CURRANT: Topanga is such an iconic creative community and there is a thriving infrastructure of support for visual artists to showcase their work, including gallery tours and a successful gallery. For writers, there is the Topanga Authors Group and of course, the Topanga Messenger newspaper, and a few local writers groups, plus the Topanga Library is also very supportive. But there wasn’t a place for writers to publish/showcase their work, so a lit journal seemed like an obvious missing piece.
HOPKINSON: What are some of your favorite journals?
CURRANT: Because we accept previously published material, we do sometimes scout literary journals when we’re building an issue around a theme and have some additional space. But I personally don’t read any specific journals on a regular basis. Feel free to throw large heavy objects at me, but I feel like most of the journals out there publish material that’s pretty inaccessible and “writerly” and doesn’t connect well with actual readers. There’s a great article about that in Salon (http://www.salon.com/2013/03/29/most_contemporary_literary_fiction_is_terrible/).
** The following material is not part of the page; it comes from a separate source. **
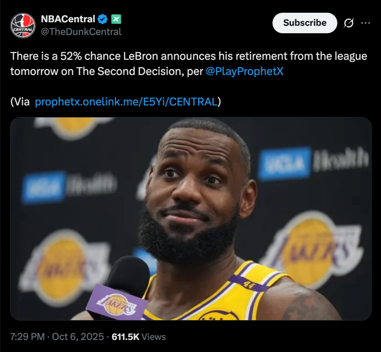
Task: Open the @PlayProphetX mention
Action: (x=244, y=71)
I see this lack of reader-accessible material as one of the biggest problems facing the writing/publishing world right now — as a professional script doctor/development executive, I’m constantly having to work with writers who are writing material without considering who, if anyone, might want to read it and what their experience will be. If we as a community don’t address this problem, we’re going to be a community of people writing for our own enjoyment with no readers (many lit journals and literary fiction books already have that problem).
The problem of lack of accessible writing is also part of why I thought there might be room in the literary community for a journal that focuses on writing that’s fun to read and accessible — just like the canyon!
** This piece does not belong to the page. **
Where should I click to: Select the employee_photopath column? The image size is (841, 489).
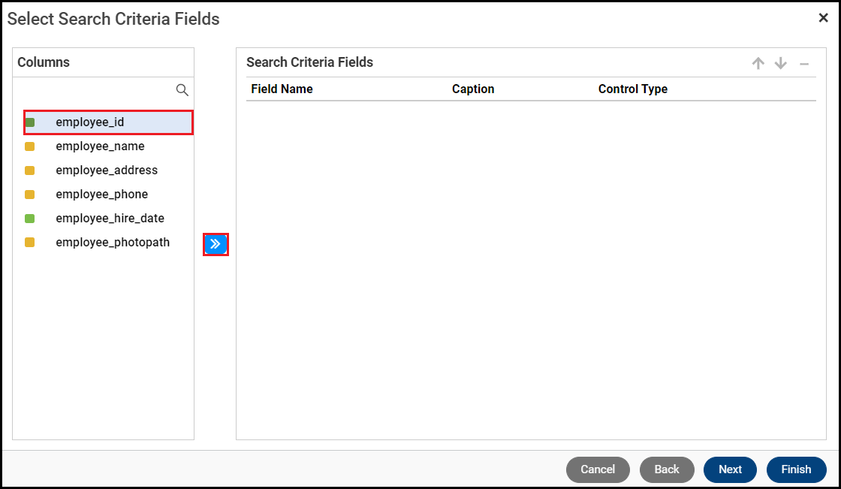point(113,243)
HOPKINSON: What type of work are you looking for?
CURRANT: Broadly speaking, accessible/reader friendly fiction, poetry, narrative nonfiction (as well as photography and artwork to supplement the writing). See the question above re: we’re looking for non-pretentious, accessible work that’s written for the reader.
We do sometimes curate around a theme, but we usually don’t know what the theme is ahead of time and it only emerges when we put together the issue. We are hoping to put together a spooky Halloween issue for fall, but we’ll see if that happens.
Also, since we publish 4x/year, we like to try to keep things somewhat seasonal, so for example, if you have a very heavy/intense piece, it’s much more likely to fit into the fall or winter issue than into the spring or summer issue.
We also put together some Secret Submission Tips — you can find them on the website.
HOPKINSON: Where can poets/writers/artists send submissions?
CURRANT: Visit http://s-curvesonline.com/submission-guidelines/.
A special plea: Please follow submission guidelines. We promise they’re not there to torture you — they’re there because editing a literary journal is a time-consuming volunteer labor of love and the guidelines are what allow us to do that by making the review process as streamlined as possible. I edit the journal on my own, but I have multiple colleagues who read submissions and offer editorial opinion (on a rotating basis depending on who’s available), and submissions in the correct format are required to make that reading process work.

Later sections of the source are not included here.